Сидя на заднем сиденье, я держался одной рукой за оружие, другой — за руку Михаэлиса, более сильного, но столь же юного, как и я, и меня так и подмывало выстрелить в спину водителя. Машина медленно поднималась по склону. Михаэлис схватился за руль, когда шофер затормозил у пограничного пункта, который мы проглядели. Мне не довелось совершить убийство. Мы вернулись в Катовице под конвоем двух жандармов. Дело было ночью.
«Если у меня в кармане найдут револьвер, — подумал я, — нас, должно быть, посадят».

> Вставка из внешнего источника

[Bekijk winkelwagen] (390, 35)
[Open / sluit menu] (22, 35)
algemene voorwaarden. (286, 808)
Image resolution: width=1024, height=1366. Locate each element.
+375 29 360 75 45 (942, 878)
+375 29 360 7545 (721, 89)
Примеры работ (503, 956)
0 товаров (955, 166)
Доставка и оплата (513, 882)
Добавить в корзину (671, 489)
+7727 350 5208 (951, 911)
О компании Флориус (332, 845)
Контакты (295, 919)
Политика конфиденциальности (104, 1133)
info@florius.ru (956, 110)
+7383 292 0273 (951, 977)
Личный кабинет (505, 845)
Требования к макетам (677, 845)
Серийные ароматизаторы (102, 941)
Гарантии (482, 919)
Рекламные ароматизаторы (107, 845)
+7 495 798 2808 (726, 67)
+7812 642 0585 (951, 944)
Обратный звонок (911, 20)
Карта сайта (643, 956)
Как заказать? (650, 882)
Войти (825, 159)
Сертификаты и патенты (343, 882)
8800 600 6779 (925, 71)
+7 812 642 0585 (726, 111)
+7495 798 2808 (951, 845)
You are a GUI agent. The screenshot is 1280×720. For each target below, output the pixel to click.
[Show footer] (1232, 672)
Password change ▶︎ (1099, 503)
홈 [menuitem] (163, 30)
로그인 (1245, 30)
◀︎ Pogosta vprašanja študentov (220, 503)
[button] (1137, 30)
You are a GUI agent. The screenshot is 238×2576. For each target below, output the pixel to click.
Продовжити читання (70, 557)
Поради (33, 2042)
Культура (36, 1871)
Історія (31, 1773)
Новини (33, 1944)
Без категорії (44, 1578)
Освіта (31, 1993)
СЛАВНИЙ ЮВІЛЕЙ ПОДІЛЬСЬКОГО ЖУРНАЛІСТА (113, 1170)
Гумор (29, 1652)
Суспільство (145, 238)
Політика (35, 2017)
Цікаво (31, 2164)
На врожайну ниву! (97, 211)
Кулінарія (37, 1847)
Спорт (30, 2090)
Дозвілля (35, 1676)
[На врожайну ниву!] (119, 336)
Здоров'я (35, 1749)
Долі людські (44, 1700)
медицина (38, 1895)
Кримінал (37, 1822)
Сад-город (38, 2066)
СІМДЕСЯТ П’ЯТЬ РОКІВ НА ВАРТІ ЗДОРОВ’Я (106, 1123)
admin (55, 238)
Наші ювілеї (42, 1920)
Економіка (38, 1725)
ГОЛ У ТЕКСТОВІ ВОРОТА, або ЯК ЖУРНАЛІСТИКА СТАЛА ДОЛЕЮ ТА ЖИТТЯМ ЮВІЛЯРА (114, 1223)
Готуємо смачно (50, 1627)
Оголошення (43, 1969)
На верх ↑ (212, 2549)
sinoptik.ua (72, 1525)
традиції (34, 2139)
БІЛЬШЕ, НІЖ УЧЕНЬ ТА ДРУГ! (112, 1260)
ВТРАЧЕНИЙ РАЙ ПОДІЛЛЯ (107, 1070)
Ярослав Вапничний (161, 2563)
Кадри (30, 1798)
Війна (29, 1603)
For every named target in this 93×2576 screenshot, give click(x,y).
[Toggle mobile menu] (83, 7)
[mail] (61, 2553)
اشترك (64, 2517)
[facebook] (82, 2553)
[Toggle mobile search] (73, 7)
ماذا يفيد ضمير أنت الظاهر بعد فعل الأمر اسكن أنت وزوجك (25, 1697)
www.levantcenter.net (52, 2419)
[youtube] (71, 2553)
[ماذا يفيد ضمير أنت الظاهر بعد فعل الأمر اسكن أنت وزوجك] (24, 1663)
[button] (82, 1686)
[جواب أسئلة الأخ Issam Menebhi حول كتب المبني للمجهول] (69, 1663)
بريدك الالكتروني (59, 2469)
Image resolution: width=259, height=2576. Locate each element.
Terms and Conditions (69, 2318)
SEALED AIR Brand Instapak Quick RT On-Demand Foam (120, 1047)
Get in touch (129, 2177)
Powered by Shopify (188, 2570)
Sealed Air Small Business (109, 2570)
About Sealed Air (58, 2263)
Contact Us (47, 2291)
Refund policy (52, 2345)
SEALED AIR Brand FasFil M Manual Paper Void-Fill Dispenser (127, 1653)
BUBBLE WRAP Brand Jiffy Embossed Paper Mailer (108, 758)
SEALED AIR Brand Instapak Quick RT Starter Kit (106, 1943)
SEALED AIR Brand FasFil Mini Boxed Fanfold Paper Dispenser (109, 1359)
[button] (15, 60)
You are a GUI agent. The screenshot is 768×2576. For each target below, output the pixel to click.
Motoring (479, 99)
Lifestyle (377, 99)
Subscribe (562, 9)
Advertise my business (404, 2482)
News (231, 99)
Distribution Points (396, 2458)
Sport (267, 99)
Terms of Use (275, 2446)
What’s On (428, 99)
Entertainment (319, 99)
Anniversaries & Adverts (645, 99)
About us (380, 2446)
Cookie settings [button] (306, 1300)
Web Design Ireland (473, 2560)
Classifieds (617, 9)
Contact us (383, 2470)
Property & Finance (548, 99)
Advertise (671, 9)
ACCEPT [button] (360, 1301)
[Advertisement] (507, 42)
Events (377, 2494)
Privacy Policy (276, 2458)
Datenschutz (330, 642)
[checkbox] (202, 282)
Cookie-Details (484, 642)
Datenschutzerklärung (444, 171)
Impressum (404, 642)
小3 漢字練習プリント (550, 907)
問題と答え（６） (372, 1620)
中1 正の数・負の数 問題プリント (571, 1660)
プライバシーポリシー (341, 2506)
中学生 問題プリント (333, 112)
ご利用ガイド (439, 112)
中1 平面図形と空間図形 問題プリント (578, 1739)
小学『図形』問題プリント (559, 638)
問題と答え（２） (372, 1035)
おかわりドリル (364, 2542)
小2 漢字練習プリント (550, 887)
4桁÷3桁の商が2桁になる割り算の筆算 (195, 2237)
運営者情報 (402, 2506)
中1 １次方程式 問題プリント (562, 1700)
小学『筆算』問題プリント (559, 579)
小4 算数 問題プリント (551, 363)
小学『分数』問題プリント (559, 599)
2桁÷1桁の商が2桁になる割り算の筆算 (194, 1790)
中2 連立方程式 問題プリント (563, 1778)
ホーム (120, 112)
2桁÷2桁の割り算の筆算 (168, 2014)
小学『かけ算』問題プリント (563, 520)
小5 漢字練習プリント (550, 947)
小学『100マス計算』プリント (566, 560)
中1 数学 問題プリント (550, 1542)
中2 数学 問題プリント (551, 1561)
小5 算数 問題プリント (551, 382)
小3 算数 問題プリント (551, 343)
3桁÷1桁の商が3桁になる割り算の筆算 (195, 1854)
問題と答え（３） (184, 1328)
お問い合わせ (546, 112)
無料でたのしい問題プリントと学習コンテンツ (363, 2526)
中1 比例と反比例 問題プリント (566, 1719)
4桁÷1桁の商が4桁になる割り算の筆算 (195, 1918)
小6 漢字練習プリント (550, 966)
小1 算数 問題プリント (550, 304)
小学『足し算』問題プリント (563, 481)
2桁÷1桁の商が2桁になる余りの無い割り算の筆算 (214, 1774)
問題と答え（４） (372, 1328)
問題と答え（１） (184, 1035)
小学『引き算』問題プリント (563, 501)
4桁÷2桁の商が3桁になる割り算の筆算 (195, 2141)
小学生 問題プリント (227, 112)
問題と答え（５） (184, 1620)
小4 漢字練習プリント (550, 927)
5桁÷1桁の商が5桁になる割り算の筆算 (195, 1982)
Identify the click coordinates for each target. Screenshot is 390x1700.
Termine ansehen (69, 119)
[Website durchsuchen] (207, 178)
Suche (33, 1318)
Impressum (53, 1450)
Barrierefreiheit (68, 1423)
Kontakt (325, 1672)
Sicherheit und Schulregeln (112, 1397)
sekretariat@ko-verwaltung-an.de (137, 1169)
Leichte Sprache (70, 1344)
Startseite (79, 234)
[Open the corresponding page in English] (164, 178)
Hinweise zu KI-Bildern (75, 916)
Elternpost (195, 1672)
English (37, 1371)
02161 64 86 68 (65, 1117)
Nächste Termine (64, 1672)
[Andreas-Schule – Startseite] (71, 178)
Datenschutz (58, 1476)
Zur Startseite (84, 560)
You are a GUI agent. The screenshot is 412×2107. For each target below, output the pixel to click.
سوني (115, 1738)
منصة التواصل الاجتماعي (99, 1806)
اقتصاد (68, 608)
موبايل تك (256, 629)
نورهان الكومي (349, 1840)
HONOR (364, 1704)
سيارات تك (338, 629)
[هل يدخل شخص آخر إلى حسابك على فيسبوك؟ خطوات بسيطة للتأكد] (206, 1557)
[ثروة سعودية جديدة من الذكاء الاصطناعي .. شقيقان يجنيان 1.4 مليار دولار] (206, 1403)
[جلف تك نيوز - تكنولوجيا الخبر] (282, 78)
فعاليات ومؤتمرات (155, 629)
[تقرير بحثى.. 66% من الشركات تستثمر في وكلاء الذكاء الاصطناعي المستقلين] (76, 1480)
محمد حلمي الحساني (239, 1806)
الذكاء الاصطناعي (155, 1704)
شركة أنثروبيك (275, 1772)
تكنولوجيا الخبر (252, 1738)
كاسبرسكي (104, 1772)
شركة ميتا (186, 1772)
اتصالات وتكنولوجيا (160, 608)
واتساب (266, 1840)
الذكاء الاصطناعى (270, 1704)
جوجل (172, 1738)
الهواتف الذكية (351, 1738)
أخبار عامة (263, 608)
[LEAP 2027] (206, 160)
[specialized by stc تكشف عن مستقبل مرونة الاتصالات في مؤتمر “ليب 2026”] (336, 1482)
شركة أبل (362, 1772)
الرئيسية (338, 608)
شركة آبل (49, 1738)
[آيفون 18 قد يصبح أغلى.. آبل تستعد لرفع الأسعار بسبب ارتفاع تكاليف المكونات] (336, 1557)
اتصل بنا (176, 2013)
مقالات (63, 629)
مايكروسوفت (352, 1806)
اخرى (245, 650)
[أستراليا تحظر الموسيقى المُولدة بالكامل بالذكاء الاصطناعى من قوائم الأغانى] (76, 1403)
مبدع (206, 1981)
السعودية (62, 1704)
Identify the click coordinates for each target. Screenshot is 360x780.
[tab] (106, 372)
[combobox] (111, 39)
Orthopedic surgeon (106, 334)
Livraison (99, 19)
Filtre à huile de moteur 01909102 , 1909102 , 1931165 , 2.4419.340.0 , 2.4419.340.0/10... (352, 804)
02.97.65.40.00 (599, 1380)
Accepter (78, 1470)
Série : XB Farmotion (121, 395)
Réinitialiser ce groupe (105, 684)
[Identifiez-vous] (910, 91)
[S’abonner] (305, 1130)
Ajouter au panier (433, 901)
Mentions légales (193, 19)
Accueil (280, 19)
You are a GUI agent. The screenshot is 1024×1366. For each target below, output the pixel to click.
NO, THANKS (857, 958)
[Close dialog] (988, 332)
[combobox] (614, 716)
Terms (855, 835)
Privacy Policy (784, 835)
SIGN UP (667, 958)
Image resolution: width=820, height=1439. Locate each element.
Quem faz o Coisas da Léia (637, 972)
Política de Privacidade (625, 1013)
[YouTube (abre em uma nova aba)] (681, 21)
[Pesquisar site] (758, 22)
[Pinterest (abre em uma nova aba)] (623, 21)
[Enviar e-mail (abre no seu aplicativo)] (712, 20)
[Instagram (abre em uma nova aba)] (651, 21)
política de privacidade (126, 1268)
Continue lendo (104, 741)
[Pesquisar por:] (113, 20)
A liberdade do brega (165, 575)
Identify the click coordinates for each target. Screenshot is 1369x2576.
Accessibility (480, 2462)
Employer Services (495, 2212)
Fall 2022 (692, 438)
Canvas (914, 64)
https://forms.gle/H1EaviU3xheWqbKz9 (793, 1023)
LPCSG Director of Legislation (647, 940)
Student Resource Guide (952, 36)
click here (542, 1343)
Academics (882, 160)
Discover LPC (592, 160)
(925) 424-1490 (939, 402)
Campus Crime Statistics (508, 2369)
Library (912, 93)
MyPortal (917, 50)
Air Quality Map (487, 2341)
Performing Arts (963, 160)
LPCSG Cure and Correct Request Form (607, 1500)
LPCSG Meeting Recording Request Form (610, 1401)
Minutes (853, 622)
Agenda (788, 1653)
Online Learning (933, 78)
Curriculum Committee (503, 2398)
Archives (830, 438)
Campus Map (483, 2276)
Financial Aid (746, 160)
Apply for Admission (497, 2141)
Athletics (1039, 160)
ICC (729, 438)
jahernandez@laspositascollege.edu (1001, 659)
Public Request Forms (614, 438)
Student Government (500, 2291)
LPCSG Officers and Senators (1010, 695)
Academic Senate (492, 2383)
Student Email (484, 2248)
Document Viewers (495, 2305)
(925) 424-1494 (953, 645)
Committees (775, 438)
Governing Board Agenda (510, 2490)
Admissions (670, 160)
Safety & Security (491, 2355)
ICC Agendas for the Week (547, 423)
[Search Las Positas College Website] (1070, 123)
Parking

На лестнице, ведущей в кабинет начальника полиции, было темно. Когда мы поднимались, у меня мелькнула мысль оставить револьвер на ступеньке. Я сделал вид, что оступился, нагнулся и положил оружие в угол, возле стены. Во время допроса («С какой целью я хотел попасть в Чехословакию? Что я делал в Польше?») я боялся, что моя уловка будет раскрыта. В тот миг я испытывал тревожную радость, столь же мимолетную, как пыльца на цветке орешника, утреннюю позолоченную радость убийцы, который уходит от наказания. Хотя мне не удалось совершить преступления, я купался в лучах его сияния.
Михаэлис любил меня. Мучительное положение, в котором он меня видел, возможно, превратило эту любовь в жалость. Сказочные герои нередко переодеваются служанками. Может быть, он втайне опасался, что, пребывая в скукоженном состоянии личинки, я подспудно готовил свое перевоплощение, в результате которого я вознесся бы в небо на невесть откуда взявшихся крыльях, испепелив наших тюремщиков своим блеском, на манер оленя, которому Бог помогает чудесным образом ускользнуть от окруживших его собак. Одной готовности к убийству было достаточно, чтобы Михаэлис увидел меня в прежнем свете, но я уже не любил его. Я рассказываю о нашем романе для того, чтобы читатель увидел, как рок упрямо продолжал путать мои карты, то свергая моего героя с пьедестала, то смешивая с грязью меня самого. Жава не избежит этой участи. Я уже вижу, что его твердость — всего лишь видимость, сотворенная из самого жидкого желатина.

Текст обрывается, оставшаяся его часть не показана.